#### [Task description]
Count the lines of the data below that contain the string "label", matching case exactly. Reply with the number alone.

+++

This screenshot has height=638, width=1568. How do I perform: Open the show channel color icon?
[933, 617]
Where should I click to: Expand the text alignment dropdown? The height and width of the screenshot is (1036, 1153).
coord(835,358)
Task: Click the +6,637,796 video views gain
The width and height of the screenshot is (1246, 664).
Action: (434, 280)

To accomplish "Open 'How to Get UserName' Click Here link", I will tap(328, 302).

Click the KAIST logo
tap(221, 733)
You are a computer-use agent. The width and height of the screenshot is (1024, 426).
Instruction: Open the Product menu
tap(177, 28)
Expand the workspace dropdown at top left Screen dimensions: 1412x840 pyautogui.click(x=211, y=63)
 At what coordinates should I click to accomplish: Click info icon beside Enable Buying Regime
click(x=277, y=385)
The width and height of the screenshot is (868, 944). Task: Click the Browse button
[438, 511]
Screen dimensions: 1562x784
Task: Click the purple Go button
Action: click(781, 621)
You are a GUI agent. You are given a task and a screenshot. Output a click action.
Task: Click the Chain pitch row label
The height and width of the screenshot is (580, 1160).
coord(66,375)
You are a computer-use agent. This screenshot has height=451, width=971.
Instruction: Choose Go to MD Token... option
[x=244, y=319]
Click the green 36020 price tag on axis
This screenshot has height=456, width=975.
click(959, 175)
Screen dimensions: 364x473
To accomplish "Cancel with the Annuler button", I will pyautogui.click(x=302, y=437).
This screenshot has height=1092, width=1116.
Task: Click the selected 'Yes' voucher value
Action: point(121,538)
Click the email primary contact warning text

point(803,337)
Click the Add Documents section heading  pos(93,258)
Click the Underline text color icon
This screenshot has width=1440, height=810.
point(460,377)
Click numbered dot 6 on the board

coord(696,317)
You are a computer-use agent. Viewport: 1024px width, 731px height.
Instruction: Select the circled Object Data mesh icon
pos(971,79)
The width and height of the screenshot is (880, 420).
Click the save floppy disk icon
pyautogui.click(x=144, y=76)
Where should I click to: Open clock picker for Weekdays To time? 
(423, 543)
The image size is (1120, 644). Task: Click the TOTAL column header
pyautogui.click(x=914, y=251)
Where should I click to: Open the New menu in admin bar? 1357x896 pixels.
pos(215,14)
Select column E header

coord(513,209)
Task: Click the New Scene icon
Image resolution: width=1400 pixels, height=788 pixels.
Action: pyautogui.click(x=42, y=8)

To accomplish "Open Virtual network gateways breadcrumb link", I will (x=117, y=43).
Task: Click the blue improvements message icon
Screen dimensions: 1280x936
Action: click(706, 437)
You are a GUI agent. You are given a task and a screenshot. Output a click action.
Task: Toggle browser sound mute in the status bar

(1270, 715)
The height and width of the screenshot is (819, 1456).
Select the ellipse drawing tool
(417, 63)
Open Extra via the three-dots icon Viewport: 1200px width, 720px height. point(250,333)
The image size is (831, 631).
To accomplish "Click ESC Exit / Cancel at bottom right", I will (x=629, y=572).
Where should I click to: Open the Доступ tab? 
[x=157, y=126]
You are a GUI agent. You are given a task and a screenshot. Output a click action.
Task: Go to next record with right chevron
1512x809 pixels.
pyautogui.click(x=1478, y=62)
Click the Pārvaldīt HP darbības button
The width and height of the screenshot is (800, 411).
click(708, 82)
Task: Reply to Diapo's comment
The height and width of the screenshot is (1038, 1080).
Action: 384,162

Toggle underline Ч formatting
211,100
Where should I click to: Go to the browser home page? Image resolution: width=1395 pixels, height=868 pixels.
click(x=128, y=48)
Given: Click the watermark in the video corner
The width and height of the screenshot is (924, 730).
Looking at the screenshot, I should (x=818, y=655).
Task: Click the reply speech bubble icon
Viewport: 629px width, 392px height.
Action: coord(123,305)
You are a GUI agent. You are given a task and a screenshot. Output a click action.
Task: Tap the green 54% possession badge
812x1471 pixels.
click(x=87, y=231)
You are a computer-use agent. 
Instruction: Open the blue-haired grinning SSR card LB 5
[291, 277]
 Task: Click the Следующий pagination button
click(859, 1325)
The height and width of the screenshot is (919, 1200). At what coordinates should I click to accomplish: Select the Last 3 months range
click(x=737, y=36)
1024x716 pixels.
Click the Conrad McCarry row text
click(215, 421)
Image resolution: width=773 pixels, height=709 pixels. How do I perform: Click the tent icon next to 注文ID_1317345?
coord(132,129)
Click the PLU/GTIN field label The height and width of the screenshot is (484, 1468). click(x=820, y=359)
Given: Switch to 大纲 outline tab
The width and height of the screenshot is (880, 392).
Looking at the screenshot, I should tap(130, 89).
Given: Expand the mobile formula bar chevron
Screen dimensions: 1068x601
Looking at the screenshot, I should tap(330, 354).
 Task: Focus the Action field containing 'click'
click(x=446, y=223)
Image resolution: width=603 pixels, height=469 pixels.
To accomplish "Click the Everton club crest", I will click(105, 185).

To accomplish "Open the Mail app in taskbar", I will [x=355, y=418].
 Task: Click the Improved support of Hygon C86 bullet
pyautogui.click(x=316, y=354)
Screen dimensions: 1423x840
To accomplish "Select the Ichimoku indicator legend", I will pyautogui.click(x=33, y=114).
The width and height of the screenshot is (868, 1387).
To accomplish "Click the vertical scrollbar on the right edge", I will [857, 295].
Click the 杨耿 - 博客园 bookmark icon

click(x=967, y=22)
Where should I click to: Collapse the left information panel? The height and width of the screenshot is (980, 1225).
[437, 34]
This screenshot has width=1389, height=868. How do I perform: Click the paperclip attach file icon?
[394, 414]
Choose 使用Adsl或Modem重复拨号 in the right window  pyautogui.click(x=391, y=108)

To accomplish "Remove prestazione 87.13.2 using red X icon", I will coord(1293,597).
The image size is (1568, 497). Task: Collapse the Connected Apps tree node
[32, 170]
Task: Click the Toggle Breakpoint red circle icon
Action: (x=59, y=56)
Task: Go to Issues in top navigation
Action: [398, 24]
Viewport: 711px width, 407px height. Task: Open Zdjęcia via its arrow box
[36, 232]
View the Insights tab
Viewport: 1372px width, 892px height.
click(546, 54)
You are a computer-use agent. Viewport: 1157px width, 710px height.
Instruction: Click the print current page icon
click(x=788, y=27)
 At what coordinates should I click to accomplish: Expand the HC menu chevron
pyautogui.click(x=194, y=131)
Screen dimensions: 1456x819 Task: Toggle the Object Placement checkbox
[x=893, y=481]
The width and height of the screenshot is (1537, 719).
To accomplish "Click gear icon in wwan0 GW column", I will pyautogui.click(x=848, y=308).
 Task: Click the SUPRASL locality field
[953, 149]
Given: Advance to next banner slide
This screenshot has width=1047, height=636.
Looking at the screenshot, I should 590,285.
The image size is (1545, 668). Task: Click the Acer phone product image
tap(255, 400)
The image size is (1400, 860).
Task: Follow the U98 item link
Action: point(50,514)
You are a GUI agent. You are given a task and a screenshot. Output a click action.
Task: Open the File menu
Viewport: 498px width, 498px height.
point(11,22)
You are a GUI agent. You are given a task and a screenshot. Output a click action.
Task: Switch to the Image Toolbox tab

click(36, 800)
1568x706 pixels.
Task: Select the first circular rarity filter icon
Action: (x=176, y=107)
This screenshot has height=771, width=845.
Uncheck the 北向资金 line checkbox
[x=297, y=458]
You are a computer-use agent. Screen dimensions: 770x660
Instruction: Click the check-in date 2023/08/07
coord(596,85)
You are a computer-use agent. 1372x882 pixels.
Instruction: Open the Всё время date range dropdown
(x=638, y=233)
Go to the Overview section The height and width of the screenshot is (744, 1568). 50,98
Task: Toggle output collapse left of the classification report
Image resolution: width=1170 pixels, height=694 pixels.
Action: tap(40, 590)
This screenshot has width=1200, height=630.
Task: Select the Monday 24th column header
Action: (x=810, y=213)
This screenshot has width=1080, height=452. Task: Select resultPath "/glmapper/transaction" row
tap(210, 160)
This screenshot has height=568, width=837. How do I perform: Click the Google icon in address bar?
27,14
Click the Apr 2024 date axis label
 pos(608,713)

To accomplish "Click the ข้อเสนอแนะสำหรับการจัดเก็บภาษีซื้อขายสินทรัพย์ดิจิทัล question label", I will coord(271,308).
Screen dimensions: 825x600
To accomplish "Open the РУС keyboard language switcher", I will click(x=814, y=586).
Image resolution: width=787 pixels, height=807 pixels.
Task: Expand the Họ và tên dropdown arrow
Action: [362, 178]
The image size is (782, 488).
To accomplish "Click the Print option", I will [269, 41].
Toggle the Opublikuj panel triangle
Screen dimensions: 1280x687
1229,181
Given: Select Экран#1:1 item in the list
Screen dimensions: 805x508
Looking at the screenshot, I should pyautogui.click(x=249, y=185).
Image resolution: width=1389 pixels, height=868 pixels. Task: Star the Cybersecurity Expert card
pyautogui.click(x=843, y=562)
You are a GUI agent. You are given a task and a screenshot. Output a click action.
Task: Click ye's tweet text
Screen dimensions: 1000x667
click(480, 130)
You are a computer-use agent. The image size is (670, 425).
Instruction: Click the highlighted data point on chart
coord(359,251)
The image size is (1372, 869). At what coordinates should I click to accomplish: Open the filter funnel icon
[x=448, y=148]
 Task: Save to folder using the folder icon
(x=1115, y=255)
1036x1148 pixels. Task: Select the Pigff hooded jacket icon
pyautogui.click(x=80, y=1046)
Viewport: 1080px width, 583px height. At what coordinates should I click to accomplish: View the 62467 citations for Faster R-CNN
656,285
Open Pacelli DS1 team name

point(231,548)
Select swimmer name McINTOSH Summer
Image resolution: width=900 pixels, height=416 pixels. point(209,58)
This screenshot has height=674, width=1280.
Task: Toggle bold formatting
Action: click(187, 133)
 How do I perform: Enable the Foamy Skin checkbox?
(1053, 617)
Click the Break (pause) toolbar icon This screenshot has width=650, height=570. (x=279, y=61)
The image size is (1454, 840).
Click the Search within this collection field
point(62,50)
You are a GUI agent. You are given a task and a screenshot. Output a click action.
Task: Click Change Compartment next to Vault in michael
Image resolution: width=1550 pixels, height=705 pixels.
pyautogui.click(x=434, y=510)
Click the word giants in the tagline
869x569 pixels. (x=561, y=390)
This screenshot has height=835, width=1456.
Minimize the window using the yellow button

+++

#### [Result for this exercise]
4